(Records excerpted from a collection)

————

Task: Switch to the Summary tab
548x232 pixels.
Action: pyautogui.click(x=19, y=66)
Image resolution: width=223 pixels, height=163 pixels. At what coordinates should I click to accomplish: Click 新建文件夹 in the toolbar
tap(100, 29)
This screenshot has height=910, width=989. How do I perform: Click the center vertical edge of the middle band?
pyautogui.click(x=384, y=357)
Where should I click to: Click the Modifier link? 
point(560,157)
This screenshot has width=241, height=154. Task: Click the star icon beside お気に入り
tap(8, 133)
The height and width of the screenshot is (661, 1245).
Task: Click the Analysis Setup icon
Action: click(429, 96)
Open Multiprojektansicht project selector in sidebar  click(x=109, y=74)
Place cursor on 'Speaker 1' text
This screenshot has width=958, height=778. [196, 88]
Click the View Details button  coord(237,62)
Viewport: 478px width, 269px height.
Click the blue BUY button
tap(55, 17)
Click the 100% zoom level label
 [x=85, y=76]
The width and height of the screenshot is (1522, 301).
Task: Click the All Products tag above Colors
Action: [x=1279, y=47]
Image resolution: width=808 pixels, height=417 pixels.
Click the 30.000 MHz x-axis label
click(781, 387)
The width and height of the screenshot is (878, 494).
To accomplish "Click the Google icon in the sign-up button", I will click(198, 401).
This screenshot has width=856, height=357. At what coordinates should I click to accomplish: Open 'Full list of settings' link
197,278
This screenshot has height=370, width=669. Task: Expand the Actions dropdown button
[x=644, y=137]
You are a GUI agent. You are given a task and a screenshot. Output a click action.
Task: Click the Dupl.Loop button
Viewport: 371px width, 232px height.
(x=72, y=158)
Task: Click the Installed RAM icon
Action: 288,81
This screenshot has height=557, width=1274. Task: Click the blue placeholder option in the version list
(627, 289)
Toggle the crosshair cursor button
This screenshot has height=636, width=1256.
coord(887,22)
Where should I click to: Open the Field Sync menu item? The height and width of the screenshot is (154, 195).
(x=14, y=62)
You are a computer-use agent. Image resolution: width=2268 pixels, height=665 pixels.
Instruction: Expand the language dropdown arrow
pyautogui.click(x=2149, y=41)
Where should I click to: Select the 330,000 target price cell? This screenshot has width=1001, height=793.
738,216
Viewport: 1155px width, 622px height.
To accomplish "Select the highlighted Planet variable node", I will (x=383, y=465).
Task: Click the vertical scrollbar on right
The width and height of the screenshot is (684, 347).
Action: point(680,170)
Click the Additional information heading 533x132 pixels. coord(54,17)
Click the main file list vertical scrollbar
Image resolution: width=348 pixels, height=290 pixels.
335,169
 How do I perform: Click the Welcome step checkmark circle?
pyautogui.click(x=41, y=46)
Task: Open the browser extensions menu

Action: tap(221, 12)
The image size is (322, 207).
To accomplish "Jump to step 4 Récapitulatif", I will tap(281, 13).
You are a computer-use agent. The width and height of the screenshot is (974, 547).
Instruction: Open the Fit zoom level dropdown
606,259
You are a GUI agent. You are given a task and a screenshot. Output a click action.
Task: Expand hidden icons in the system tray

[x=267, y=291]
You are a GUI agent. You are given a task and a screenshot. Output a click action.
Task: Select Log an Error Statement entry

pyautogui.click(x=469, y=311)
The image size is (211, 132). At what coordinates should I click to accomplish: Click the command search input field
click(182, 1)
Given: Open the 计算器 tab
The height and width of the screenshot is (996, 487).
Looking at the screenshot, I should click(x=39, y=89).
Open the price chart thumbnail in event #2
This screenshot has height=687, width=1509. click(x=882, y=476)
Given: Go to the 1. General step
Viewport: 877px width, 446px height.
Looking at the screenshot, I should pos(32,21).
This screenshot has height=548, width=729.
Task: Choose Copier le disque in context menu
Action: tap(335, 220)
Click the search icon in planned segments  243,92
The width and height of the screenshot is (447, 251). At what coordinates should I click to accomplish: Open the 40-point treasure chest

————

Your instructions:
Go through the data and return each line where the word "computer" appears.

Exercise response:
You are a computer-use agent. Image resolution: width=2268 pixels, height=665 pixels.
You are a computer-use agent. The width and height of the screenshot is (974, 547).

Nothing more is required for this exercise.